→ TASK PROMPT
Using the data below, count the lines that carry the string "will" and write only the count.

→ Stored items

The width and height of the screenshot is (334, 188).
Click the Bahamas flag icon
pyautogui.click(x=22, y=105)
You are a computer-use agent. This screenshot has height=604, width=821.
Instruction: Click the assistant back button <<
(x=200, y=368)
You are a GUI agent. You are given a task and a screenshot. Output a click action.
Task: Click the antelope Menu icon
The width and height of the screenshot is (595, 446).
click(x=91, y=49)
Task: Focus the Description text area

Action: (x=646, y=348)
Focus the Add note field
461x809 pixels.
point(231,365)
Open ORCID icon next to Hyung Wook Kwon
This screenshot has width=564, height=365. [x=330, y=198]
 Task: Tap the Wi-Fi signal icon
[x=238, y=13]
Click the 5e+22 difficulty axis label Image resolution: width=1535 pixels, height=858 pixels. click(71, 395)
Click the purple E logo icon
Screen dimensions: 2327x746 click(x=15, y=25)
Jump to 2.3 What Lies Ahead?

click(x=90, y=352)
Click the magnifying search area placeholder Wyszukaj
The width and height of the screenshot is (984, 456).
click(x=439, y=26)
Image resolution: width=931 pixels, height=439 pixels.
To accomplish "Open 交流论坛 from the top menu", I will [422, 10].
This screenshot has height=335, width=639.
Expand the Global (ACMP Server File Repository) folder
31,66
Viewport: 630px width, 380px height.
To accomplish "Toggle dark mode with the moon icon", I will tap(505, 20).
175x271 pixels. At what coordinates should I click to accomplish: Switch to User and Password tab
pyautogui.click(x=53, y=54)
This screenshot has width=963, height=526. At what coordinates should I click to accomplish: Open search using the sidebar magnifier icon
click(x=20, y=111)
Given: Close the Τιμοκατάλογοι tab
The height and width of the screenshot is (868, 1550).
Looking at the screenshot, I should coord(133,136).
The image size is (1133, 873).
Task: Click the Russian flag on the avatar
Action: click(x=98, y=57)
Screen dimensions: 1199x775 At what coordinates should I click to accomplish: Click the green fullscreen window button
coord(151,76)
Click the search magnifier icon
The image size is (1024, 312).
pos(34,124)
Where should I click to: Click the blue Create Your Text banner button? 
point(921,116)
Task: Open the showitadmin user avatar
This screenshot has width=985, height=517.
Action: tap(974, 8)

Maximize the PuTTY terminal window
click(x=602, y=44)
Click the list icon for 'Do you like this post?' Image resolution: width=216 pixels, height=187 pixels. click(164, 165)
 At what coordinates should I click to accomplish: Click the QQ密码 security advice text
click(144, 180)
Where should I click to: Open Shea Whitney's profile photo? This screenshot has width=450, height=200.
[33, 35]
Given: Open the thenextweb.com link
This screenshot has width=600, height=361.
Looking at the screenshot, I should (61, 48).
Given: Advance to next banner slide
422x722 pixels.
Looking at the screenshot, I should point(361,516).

→ WRITTEN SOLUTION
2